Much of the encyclical was drafted by Joseph Lemius OMI and the Capuchin Cardinal José Calassanç Vives y Tuto. It was the result of what is called the Modernist Crisis, and caused terrible strife at many Catholic universities. It affected many disciplines, but to get a sense of the academic climate we will look at the early days of psychology, and the Austrian Neurologist Sigmund Freud, who had just founded psychoanalysis as a clinical method for treating psychopathology. Freud had set up his clinical practice in Vienna 20 years before the encyclical and there was a growing hope that this new scientific discipline could solve many social probems. Also, psychoanalysts were being seen as a new type of priest, who wealthy clients would confess their sins to, so the clerical establishment felt very threatened by this. In the historical context that may be understandable, as there was a clear overlapping claims to authority. There was a ritual to the meetings of Freuds Wednesday Club, which would mark the beginnings of the worldwide psychoanalytic movement. Hans Frank, one of the regular attendees described it like this “First one of the members would present a paper. Then, black coffee and cakes were served; cigars and cigarettes were on the table and were consumed in great quantities. After a social quarter of an hour, the discussion would begin. The last and decisive word was always spoken by Freud himself. There was the atmosphere of the foundation of a religion in that room. Freud himself was its new prophet who made the heretofore prevailing methods of psychological investigation appear superficial. Freud – although Jewish – regarded God as an illusion, based on the infantile need for a powerful father figure; and therefore religion, necessary to help us restrain violent impulses earlier in the development of civilization, can now be set aside in favour of reason and science. This was one of the reasons for his split with Jung (Sep 10). The encyclical Pascendi condemned the proposition that religion is merely a sentiment based on a psychological need for the divine.

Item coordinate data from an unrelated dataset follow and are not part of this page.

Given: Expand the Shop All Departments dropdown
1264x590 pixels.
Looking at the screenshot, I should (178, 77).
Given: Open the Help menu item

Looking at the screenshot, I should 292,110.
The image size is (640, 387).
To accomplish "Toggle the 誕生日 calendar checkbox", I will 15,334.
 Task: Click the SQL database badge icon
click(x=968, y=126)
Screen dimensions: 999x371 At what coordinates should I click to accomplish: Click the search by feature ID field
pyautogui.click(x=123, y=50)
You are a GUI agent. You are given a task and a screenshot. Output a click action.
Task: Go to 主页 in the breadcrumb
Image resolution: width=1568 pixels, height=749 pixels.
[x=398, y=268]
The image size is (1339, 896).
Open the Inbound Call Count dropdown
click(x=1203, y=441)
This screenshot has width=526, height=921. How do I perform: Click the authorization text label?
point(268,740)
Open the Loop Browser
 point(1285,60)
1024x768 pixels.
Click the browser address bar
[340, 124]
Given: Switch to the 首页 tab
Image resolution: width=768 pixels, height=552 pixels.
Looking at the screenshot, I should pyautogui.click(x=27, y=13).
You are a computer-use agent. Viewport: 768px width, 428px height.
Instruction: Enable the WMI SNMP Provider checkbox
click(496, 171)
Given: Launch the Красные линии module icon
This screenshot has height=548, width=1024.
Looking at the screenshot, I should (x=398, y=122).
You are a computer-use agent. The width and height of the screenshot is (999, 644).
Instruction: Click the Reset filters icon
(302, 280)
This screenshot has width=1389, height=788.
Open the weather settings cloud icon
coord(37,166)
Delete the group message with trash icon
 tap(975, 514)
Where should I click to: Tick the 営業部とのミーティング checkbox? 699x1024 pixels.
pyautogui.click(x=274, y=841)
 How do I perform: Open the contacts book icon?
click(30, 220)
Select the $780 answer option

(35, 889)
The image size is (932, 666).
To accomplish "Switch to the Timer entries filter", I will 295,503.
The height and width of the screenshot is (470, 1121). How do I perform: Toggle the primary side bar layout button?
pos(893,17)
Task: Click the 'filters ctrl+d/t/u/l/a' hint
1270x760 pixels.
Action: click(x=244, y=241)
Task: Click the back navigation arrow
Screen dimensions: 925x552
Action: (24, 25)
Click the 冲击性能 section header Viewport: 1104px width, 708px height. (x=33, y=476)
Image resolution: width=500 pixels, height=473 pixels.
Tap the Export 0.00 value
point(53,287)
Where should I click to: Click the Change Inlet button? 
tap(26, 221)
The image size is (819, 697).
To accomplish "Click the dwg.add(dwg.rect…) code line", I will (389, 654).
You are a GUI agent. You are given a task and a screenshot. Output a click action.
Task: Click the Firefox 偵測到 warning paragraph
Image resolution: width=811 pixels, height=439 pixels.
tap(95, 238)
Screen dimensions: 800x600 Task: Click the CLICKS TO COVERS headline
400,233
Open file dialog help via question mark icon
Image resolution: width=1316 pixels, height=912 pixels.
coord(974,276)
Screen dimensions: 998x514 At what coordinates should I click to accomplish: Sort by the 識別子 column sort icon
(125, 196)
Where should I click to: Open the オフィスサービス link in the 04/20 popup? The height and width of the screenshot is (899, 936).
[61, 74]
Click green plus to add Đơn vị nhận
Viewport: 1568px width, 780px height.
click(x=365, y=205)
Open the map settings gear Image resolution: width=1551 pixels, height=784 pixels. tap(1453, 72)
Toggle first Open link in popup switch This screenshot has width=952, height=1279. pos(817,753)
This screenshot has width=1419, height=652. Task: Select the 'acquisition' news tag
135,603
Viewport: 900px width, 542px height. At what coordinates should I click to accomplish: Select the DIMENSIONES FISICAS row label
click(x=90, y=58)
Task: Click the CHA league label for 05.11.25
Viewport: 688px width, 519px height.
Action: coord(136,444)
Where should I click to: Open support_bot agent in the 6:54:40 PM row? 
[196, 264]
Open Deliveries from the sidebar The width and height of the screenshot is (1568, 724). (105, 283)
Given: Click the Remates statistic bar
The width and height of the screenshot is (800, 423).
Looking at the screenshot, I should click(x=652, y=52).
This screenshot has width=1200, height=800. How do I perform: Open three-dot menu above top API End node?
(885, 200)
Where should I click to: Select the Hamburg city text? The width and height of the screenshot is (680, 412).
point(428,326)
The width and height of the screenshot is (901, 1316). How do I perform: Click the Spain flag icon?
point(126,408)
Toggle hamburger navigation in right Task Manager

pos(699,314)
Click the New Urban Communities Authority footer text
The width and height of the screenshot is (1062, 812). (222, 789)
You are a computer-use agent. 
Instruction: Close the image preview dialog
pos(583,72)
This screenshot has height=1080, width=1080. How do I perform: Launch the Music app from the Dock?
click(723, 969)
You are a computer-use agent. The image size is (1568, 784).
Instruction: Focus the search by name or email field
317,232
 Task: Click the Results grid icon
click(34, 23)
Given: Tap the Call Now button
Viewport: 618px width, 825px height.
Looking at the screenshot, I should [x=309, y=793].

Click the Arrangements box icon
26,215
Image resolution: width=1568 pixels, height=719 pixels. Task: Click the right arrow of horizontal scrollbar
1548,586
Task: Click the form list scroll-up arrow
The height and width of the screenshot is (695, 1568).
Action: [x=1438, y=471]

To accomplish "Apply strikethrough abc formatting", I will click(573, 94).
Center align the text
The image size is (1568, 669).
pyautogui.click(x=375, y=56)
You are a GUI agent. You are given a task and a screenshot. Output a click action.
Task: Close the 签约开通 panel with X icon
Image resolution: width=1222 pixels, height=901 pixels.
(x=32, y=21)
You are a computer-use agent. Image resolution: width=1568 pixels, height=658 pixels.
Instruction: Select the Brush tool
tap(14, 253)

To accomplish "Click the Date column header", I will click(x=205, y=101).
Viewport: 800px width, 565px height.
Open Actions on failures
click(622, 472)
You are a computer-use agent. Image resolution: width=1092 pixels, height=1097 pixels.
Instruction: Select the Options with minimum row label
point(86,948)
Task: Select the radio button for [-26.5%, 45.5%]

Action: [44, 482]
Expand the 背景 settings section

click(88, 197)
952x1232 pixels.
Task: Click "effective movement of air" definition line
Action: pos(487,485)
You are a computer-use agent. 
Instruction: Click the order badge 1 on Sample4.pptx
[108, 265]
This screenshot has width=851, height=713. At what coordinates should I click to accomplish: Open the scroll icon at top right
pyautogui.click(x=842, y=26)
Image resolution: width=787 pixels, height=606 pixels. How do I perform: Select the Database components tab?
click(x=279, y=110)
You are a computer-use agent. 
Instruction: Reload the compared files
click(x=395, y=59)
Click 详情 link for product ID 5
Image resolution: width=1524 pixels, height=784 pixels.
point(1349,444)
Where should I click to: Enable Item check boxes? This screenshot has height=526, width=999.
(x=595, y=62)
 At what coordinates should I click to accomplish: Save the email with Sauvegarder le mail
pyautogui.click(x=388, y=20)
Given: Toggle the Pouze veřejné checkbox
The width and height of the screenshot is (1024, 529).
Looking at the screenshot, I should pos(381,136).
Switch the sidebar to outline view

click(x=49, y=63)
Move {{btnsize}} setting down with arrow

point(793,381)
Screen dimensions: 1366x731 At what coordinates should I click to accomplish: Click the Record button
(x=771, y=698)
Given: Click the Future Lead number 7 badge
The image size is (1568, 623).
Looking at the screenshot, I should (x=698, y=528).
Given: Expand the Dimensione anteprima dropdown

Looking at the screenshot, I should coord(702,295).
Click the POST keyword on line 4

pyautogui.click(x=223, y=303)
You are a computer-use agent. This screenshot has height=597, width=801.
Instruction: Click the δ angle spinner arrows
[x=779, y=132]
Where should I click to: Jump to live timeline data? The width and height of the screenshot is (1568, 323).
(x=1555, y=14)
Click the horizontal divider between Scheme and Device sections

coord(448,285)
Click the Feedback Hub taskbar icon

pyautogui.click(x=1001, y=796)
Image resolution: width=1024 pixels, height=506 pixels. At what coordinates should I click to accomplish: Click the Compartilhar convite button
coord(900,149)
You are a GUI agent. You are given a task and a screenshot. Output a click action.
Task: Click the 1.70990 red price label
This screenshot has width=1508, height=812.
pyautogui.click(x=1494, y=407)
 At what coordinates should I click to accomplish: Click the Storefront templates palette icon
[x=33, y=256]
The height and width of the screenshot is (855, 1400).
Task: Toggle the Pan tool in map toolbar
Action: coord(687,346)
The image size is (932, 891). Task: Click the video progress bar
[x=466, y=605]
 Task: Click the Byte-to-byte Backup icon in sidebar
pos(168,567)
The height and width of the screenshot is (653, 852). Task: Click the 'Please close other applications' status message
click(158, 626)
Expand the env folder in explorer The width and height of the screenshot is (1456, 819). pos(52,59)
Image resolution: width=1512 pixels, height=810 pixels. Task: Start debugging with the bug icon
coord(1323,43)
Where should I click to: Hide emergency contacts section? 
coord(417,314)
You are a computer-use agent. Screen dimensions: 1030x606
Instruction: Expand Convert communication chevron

However, it wasn’t just psychology that was attacking religion. Karl Marx’s theories written 50 years before the encyclical had written theories on society which had advocated for the abolition of religion. The encyclical was a response a loose movement of Catholic biblical scholars, philosophers and theologians who believed that the church could not ignore new scientific historical research concerning the Bible. The fundamental error attributed to the modernists was that of denying the capacity of reason to know the truth, thereby reducing everything – including religion, and including Christianity – to subjective experience. Modernists rejected this interpretation, saying their focus was on historical criticism of sacred texts. George Tyrrell SJ was an Irish Catholic priest and a leading modernist theologian and scholar and a convert from Anglicanism, he had joined the Jesuit order. His attempts to adapt Catholic theology to modern culture and science made him a key figure in the modernist controversy and he would be expelled from the Jesuits a year before the encyclical was promulgated. Tyrrell accused Pascendi of equating Catholic doctrine with Scholastic theology and of having a completely naïve view of the idea of doctrinal development. He furthermore asserted that the encyclical tried to show the "modernist" that he was not a Catholic, but all it succeeded in doing was showing that he was not a Scholastic. For his public rejection of Pascendi, Tyrrell was also deprived of the sacraments, in what Peter Amigo, the Bishop of Southwark, characterized as "a minor excommunication" He would die two years later and he was given extreme unction on his deathbed in 1909, but as he refused to abjure his modernist views was denied burial in a Catholic cemetery. A priest, his friend Henri Brémond, was present at the burial and made a sign of the cross over Tyrrell's grave, which resulted in Bishop Amigo temporarily suspending Fr. Bremond a divinis. A near contemporary account places most of the blame for the disagreement between the modern Catholic philosophers and the Vatican on the then Papal Secretary of State, Cardinal Merry de Val's "irreconciliable and reactionary attitude".